● Written problem: Collect every line in the items below that contains the word "computer", treating uppercase and lowercase as different.

=== Supplied data ===

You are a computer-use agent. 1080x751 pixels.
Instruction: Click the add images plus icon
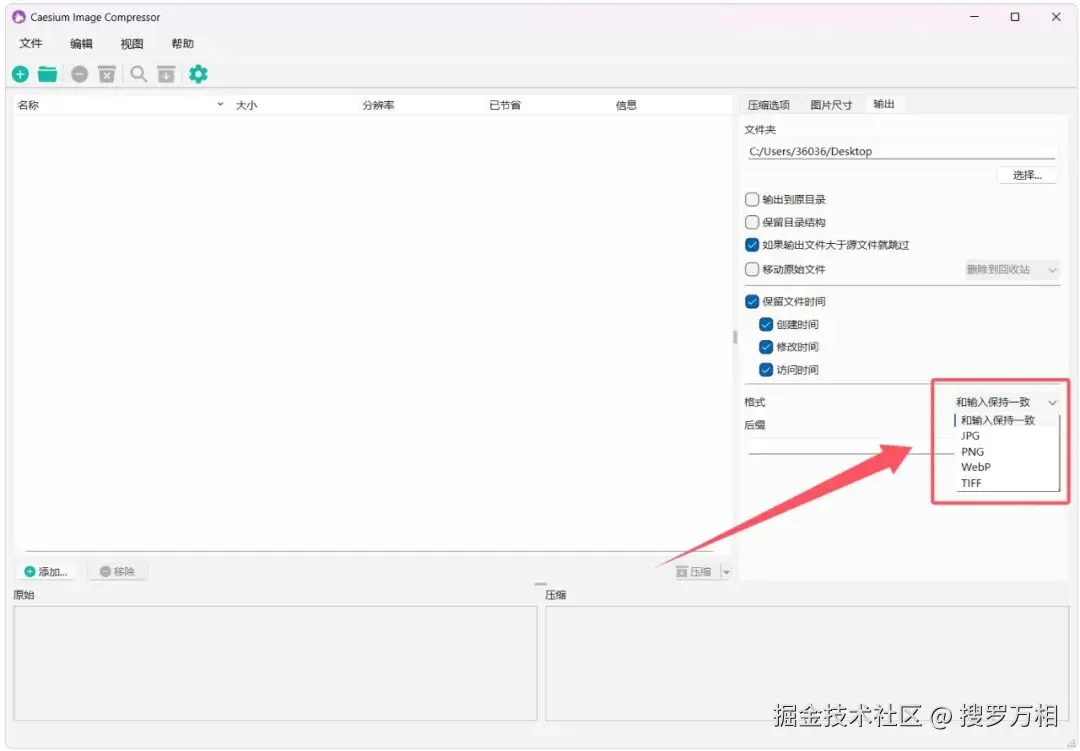click(x=19, y=73)
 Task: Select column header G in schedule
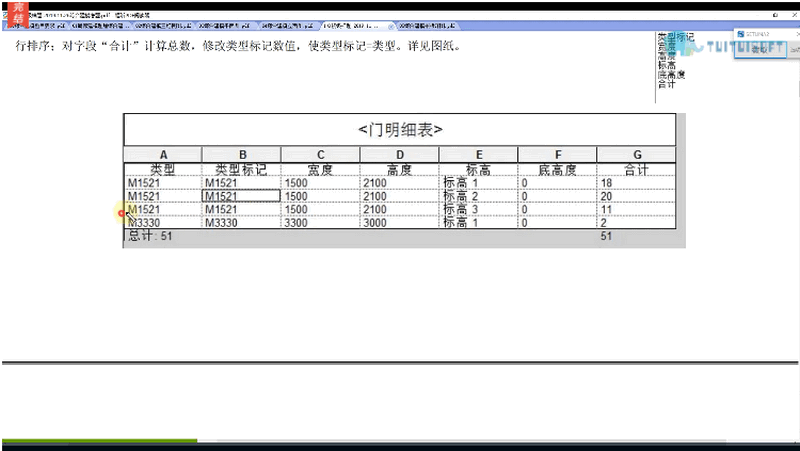coord(636,155)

===

● Solution:
You are a computer-use agent. 1080x751 pixels.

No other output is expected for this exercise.